• Mondo
  • Sabato 18 agosto 2012

Il nuovo inviato dell’ONU in Siria

Si chiama Lakhdar Brahimi, è algerino, sostituisce Kofi Annan e ha una lunga esperienza diplomatica internazionale: ma i dubbi sulla sua riuscita sono tanti

NEW YORK - DECEMBER 3: (L-R) Honoree Lakhdar Brahimi, UN Secretary General Kofi Annan, Honoree Hans Blix and Director Sidney Pollack attend the United Nations Correspondents Association 2005 UNCA Awards Dinner on December 3, 2004 in New York City. (Photo by Peter Kramer/Getty Images)
NEW YORK - DECEMBER 3: (L-R) Honoree Lakhdar Brahimi, UN Secretary General Kofi Annan, Honoree Hans Blix and Director Sidney Pollack attend the United Nations Correspondents Association 2005 UNCA Awards Dinner on December 3, 2004 in New York City. (Photo by Peter Kramer/Getty Images)

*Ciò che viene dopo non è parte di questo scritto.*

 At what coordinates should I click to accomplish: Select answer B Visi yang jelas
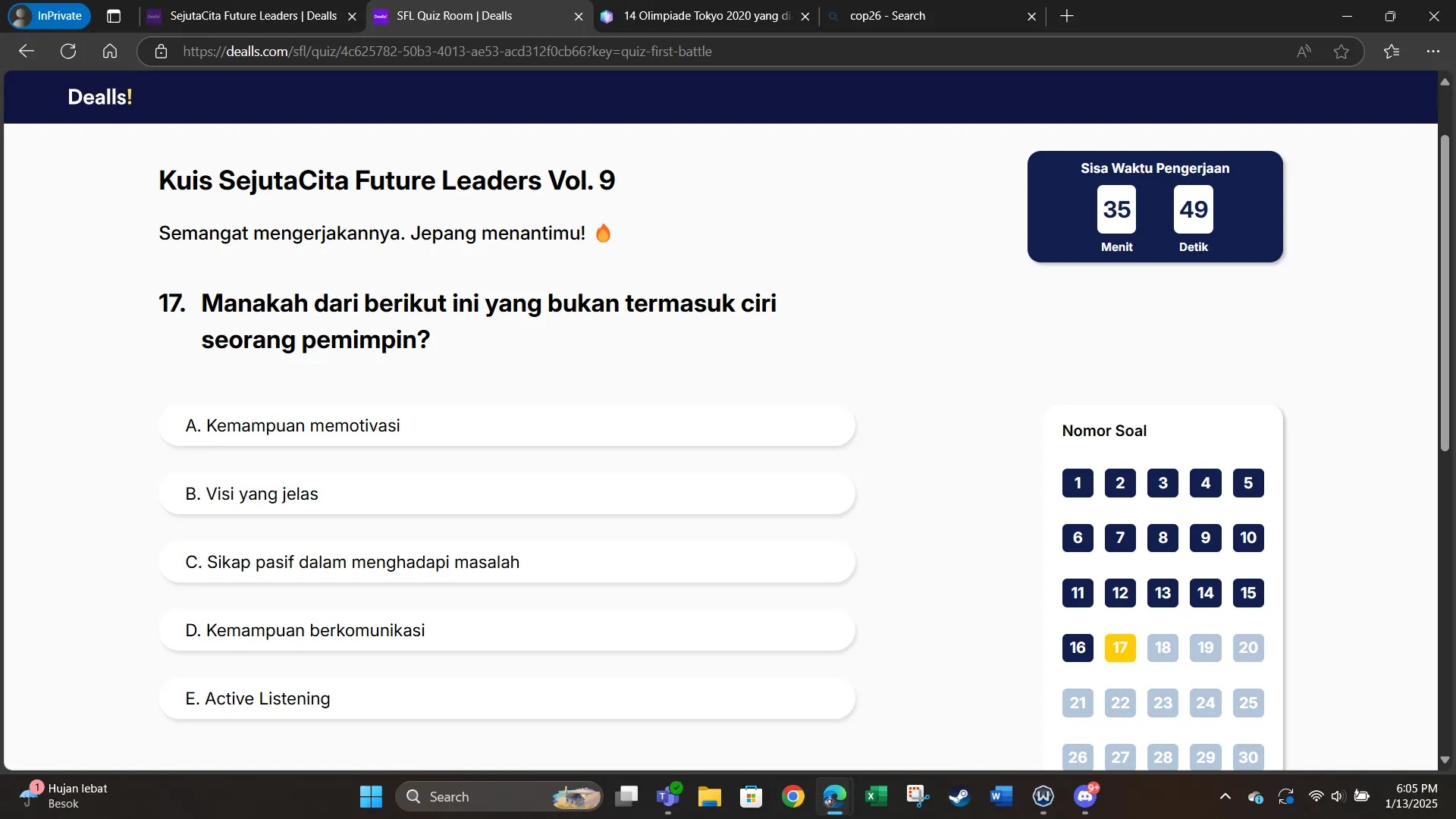pyautogui.click(x=507, y=494)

Ieri le Nazioni Unite hanno annunciato ufficialmente che il diplomatico algerino Lakhdar Brahimi sarà il nuovo inviato di pace dell’ONU in Siria. Brahimi prenderà il posto di Kofi Annan, che il 2 agosto aveva annunciato di non voler continuare la missione affidatagli dall’ONU e dalla Lega Araba oltre la scadenza del suo mandato il prossimo 31 agosto. Annan ha motivato la sua decisione con la denuncia del sostegno di cui aveva bisogno da parte del Consiglio di sicurezza delle Nazioni Unite.

Lakhdar Brahimi, 78 anni, è un uomo politico algerino con molti anni di esperienza nella diplomazia internazionale: fu inviato dell’ONU in Afghanistan a cavallo dell’11 settembre 2001, poi fu in Iraq a partire dall’invasione del 2003. E questa non è la prima volta che Brahimi si trova a negoziare con le autorità siriane. Gli era già accaduto negli anni Ottanta, quando fu inviato dalla Lega Araba per negoziare la fine della guerra civile libanese. All’epoca a capo del regime siriano c’era il padre di Bashar al-Assad, Hafez.

Secondo quanto scrive Al Jazeera, Brahimi avrebbe sciolto la propria riserva ieri, dopo essersi preso qualche giorno per riflettere se accettare o meno l’incarico, che un diplomatico francese dell’ONU ha definito una “missione impossibile”. Dopo aver ufficialmente accettato l’incarico, Brahimi ha dichiarato:

«L’ONU, e suppongo anche la Lega Araba, non possono limitarsi semplicemente a dire “è una missione difficile, guardiamo da un’altra parte”. Suppongo di essere abbastanza vanitoso da poter pensare che, con l’esperienza che ho, se mi chiedono di intervenire in una situazione del genere non posso rifiutare, anche se sono molto, molto preoccupato per la difficoltà di ciò che devo affrontare.»

Ora che il piano di pace programmato da Kofi Annan è fallito, non è ancora ben chiaro come procederà il nuovo inviato. Un portavoce del segretario generale delle Nazioni Unite Ban Ki-moon ha dichiarato attraverso un comunicato stampa che si aspetta che l’intero Consiglio di sicurezza delle Nazioni Unite appoggi incondizionatamente la nuova missione di Brahimi. Nel frattempo, la missione degli osservatori inviati alcuni mesi fa in Siria si sta concludendo, dopo il suo mancato rinnovo da parte del Consiglio di sicurezza. La missione scade alla mezzanotte di domenica e per allora se ne saranno andati quasi tutti, senza essere riusciti a mettere fine alle violenze.

La situazione in Siria peggiora di giorno in giorno, con rinnovate preoccupazioni sul piano umanitario. Richard Brennan, che si occupa di gestione dei rischi per l’Organizzazione Mondiale della Sanità, ha affermato recentemente che dall’inizio del conflitto la maggior parte degli ospedali siriani è stato danneggiato o distrutto, mentre un’epidemia di diarrea sta scoppiando alla periferia di Damasco. Secondo l’Alto Commissariato ONU per i Rifugiati, i rifugiati siriani in Giordania sarebbero 47 mila, con altri 65 mila in Turchia. All’interno della Siria, invece, gli sfollati a causa dei combattimenti sarebbero 1 milione e 200 mila.